Motivation and Related Work

Unlike many game or robotics tasks that have a ``natural'' MDP formulation (e.g., board situation as the state and candidates moves as the action), real-world optimization problems can have infinitely many MDP formulations. This opens many research problems that are largely ignored in the current RL community:

  1. Design of state spaces: Several previous works studying combinatorial optimization using RL operate in fixed and exponentially large state spaces. Solution concepts are often search based, such as predicting the full solution in one shot [19, 1, 10], predicting parts of the solution sequentially [24, 5, 8], or starting with a feasible solution and progressively refining it [3]. This motivates the question of automatically learning state
    spaces, which can significantly narrow down the effective search space.
  2. Design of action spaces: Likewise, the design of the action space also matters: making one critical decision often is much more important than making many irrelevant decisions. In contrast, current RL environments like games are less affected by this issue, since their actions are, by human design, informative and often critical to the outcome of the game.
  3. In this research direction, instead of designing the state/action space manually, we aim to develop novel techniques to achieve automatic design. The approaches in these papers build upon a framework for black-box function optimization and are based on exploration, space partitioning and sampling subroutines. We have existing works (e.g., LaNAS [21], LaMCTS [20] and LaP3[22]) that dynamically learns the action space, based on explored samples collected on the black-box (value) function being optimized.

Technical Objective

The problem of designing automated and data dependent state and action spaces has largely been studied from the perspective of single-objective reinforcement learning. The extension to multi-objective settings is possible by reduction to multi-objective optimization [23].

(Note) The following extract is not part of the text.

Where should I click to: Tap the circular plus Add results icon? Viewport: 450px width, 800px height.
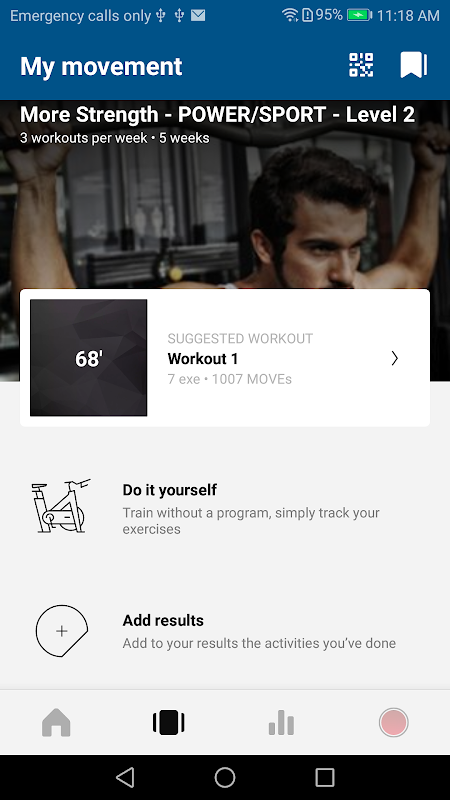[x=62, y=631]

Multi-objective optimization: n real-world optimization problems often multiple criteria must be considered simultaneously, leading to multi-objective optimization (MOO) [11]. In MOO, we look for a Pareto Frontier (PF) in which solutions are not dominated by any other feasible solutions (i.e. any improvements in one criteria must come at the cost of another). In particular, in multi-objective RL, optimal actions lie on the PF of the pareto optimal value function for the problem [16, 9]. Leveraging learning-based techniques for MOO remains a challenging problem.While there are some initial results in this space for optimizing
black-box functions [23], a lot of improvement is still possible.

Data-dependent state and action spaces for the problem can help narrow the search space in RL, leading to faster training of agents. Likewise, similar capacity models are expected to learn better representations across these smaller state and action spaces, which can help improve generalization performance.

Improving generalization in RL: How to ensure that the learned agent can adapt in new but highly related tasks remains a key challenge in RL [7]. Through the lens of representation learning, generalization in RL is intimately connected to designing good state and action spaces for the problem. MOO can provide an alternate paradigm to action abstraction [12] by allowing training RL agents over data-dependent action spaces. This is especially important in multi-agent settings, where the joint action space grows rapidly as a function of the number of agents.

These questions motivate us to design algorithms for MOO which are,

  • Implementable for multi-objective problems, such as avoiding exact computation of hypervolumes [6].
  • Achieve state of the the art performance in practice.
  • Provable theoretical guarantees, such as asymptotic convergence to the PF for simple function classes.

In general, the PF may not be convex, or even connected, a phenomenon likely to be the case in reinforcement learning tasks. The challenge is further exacerbated in discrete hyperparameter tuning/architecture search where it is often time-consuming or even infeasible to obtain gradients of the objectives. In order to design algorithms for real-world settings, we plan to use the quadratic setting (individual objectives are quadratic functions) as an initial theoretical testbed for designing gradient-based and gradient-free algorithms.We intend to build upon the meta-algorithm of [23] in two ways:

  • Recursively partitioning the multi-objective into subproblems involving only a few objectives at once and combining the resulting PFs.In the quadratic case, this approach can provably be used to hierarchically reconstruct the Pareto frontier.
  • Merging and pruning nodes in the tree data structure of [23] during training to improve runtime, and prevent oversampling in less promising regions of the space.If a large region of space generated by combining many smaller regions still has poor dominance number, then there is little reason to continue sampling from such regions.